Trevor Griffin

Cricket information
- Role: Coach

Head coaching information
- 2017–2019: Western Storm
- 2019/20–2022/23: Sydney Thunder
- 2020–2021: Sunrisers
- 2021–2022: London Spirit
- 2022–2024: Western Storm
- 2025: Somerset

= Trevor Griffin (cricket coach) =

English cricket coach

Trevor Griffin is an English cricket coach and former club cricketer. He was most recently the head coach of Somerset women's cricket team, and has previously been head coach of Western Storm, London Spirit, Sydney Thunder and Sunrisers.

==Career==
Griffin worked for Nationwide Building Society until 2007. He played club cricket for Ottery St Mary and Whimple. Between 2007 and 2015, Griffin worked as a coach for the Devon Cricket Board, the Chance to Shine charity, and the University of Exeter. He was also the head coach of Ottery St Mary. In 2015, he worked as a coach for Canterbury cricket team in New Zealand. He worked with cricketers including Matt Henry, Henry Nicholls, Tom Latham, Shane Watson, Mike Hussey, Amy Satterthwaite, and Lea Tahuhu. Griffin has also worked with the England women's cricket team and England Academy.
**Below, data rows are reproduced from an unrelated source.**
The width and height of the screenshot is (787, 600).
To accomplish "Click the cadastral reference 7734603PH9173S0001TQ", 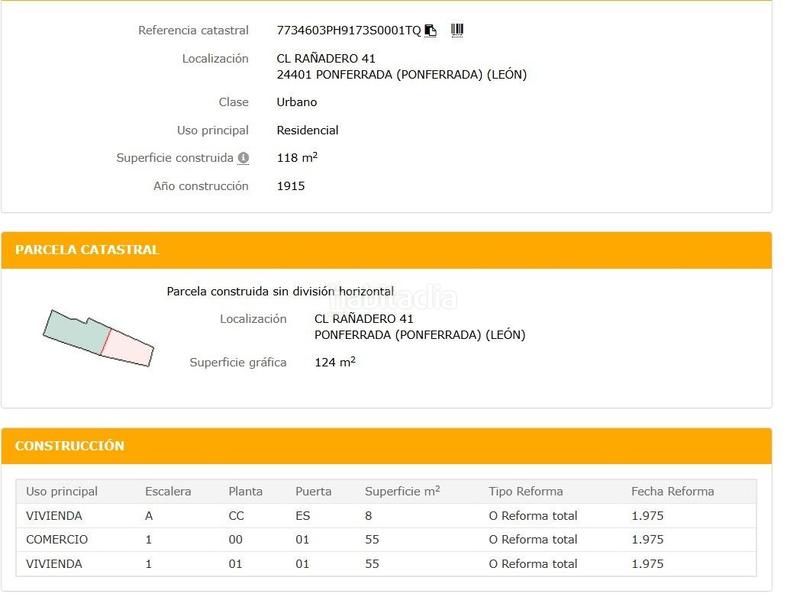I will pyautogui.click(x=348, y=31).
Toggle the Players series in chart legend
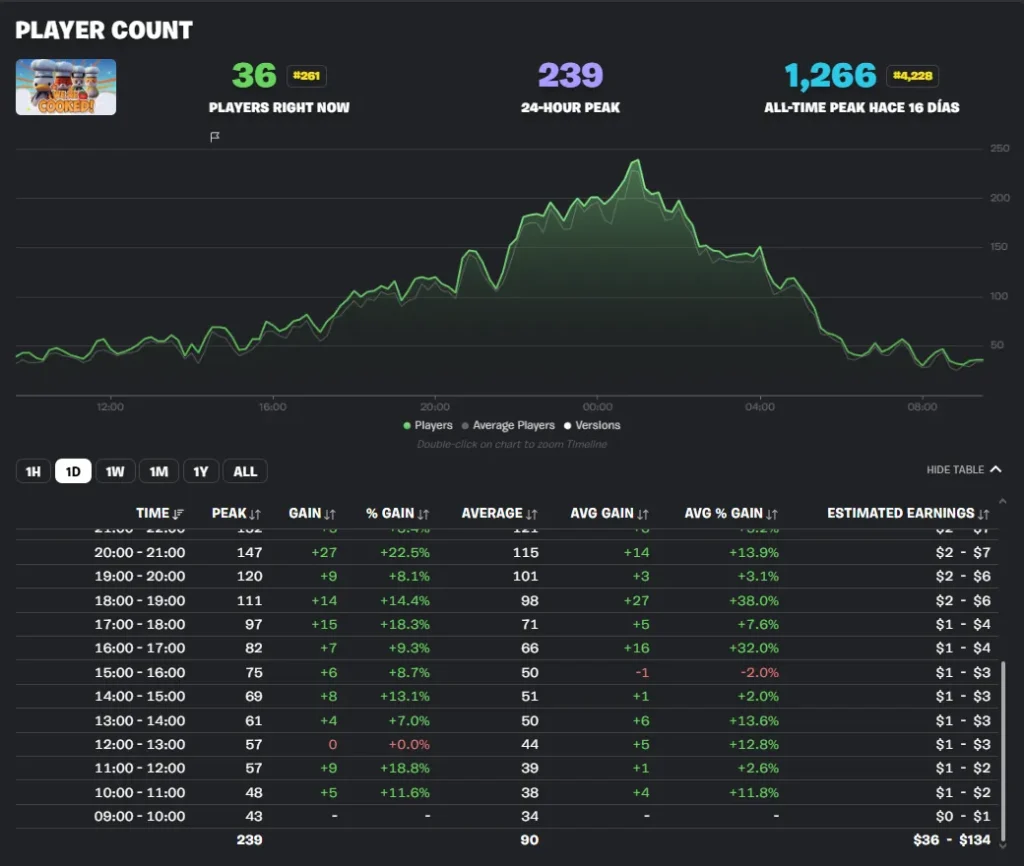The image size is (1024, 866). [x=428, y=425]
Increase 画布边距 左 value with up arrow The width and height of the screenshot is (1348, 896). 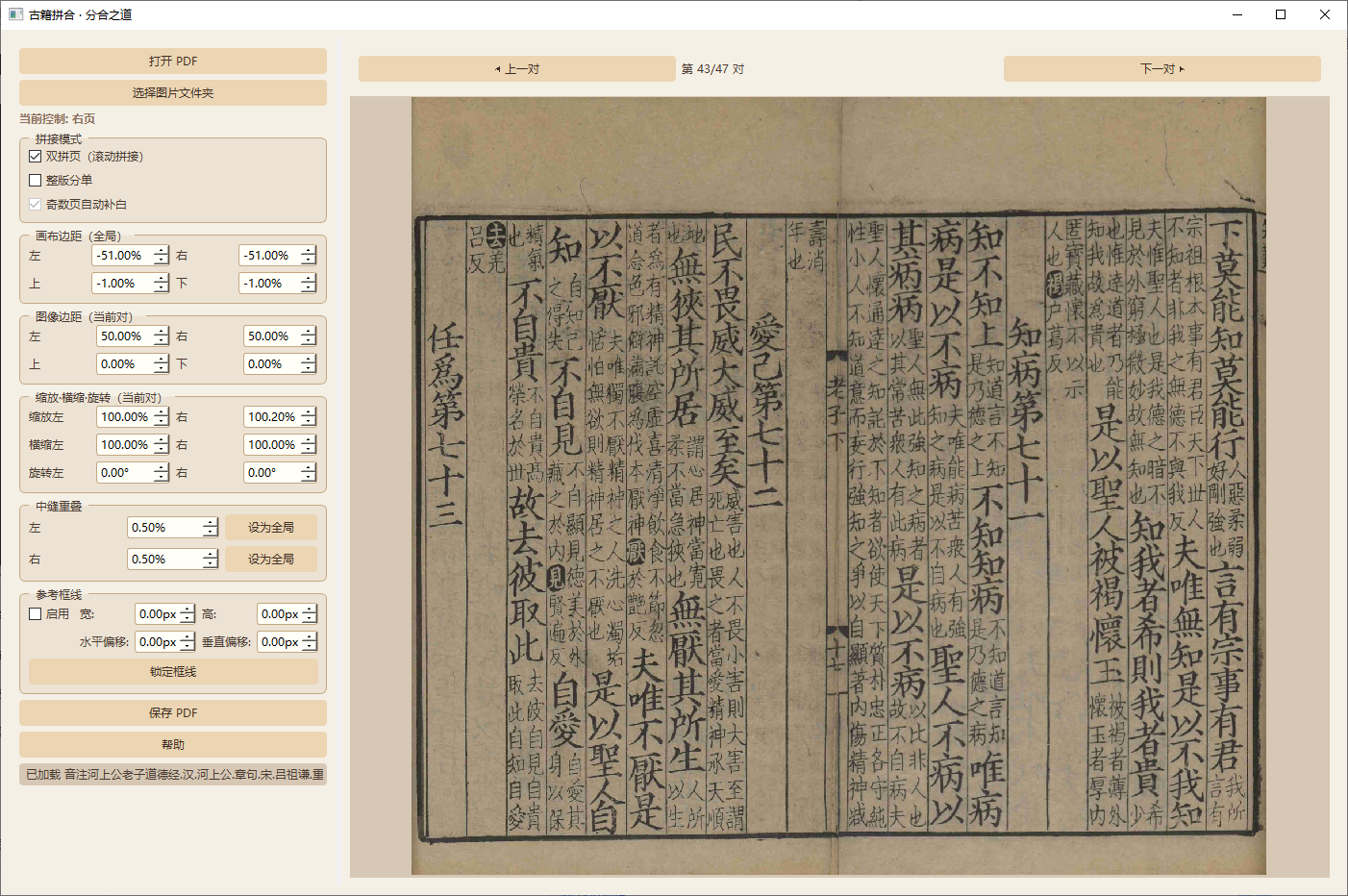click(x=161, y=251)
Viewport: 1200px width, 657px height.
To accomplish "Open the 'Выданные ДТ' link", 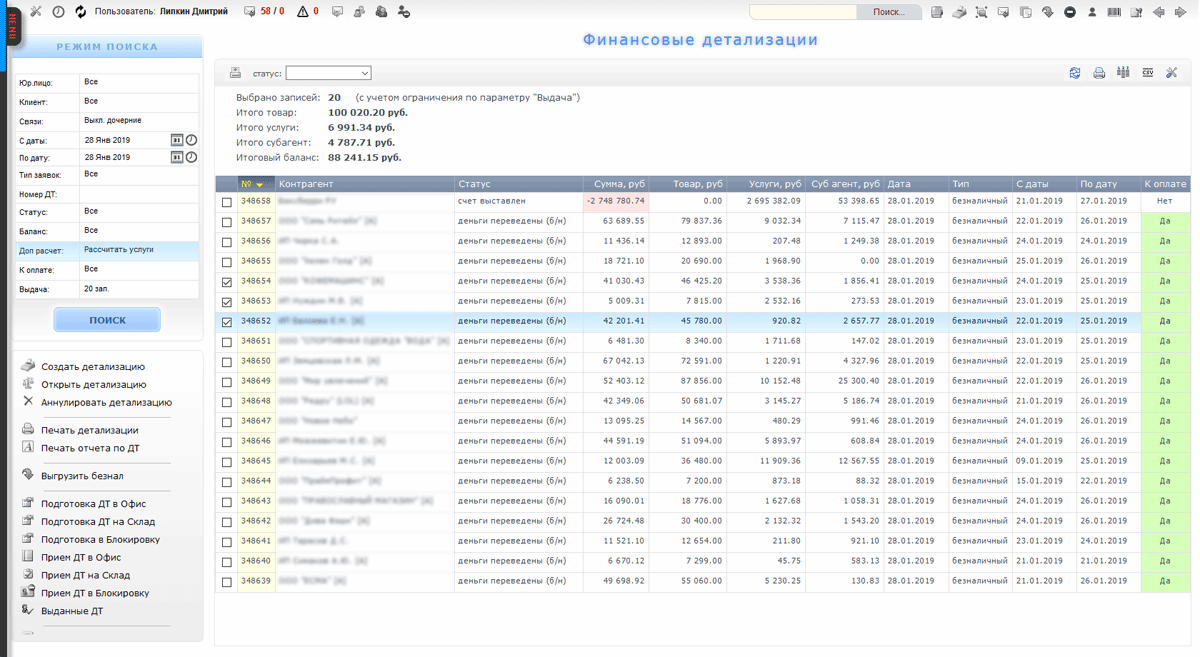I will [x=72, y=611].
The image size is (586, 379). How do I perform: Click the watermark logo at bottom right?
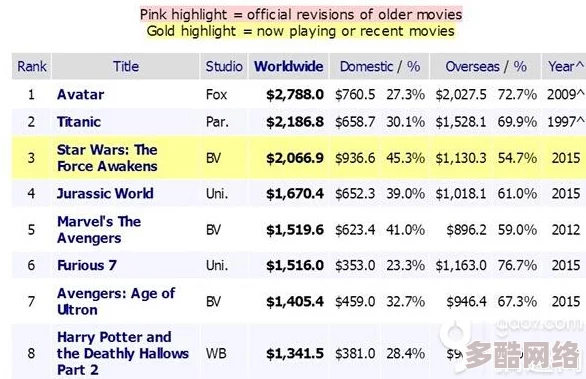512,348
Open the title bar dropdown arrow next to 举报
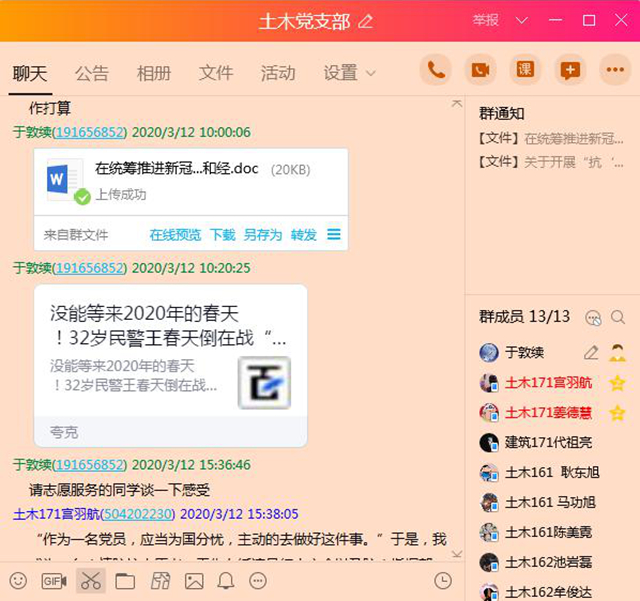Viewport: 640px width, 601px height. pyautogui.click(x=521, y=21)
In 2016, he was appointed assistant coach of Western Storm, ahead of the inaugural season of the Women's Cricket Super League (WCSL). In 2017, he became head coach of Western Storm after head coach Caroline Foster stepped down. Storm won two editions of the WCSL whilst Griffin was head coach, in 2017 and 2019. They also made the semi-final in 2018, and the final in 2016 when Griffin was assistant coach. Storm were the most successful team in the WCSL.

Ahead of the 2019–20 Women's Big Bash League season, Griffin was appointed head coach of Sydney Thunder. He was the WBBL's first non-Australian coach, and replaced Joanne Broadbent. Griffin had previously worked for Thunder as an assistant coach. Thunder later won the 2020–21 season.

In 2020, Griffin was appointed the head coach of the Sunrisers, one of the new women's regional cricket hubs. Sunrisers lost all six of their matches in the 2020 Rachael Heyhoe Flint Trophy. Griffin was appointed head coach of the London Spirit women's team for The Hundred; the inaugural season of The Hundred was postponed from 2020 to 2021 due to the COVID-19 pandemic.

In April 2022, it was announced that Griffin was leaving his role as head coach of Sunrisers for personal reasons. It was later announced that he would be returning to Western Storm as head coach, ahead of the 2022 Rachael Heyhoe Flint Trophy. In January 2023, Griffin was sacked as head coach of Sydney Thunder, after the team won one of their 14 matches in the 2022–23 season.

Following the restructure of English women's cricket teams ahead of the 2025 season, Griffin became the coach of Somerset. In August 2025, it was announced he would leave the role at the end of that year's season.

==Personal life==
Griffin has been divorced, and is now married to Gemma.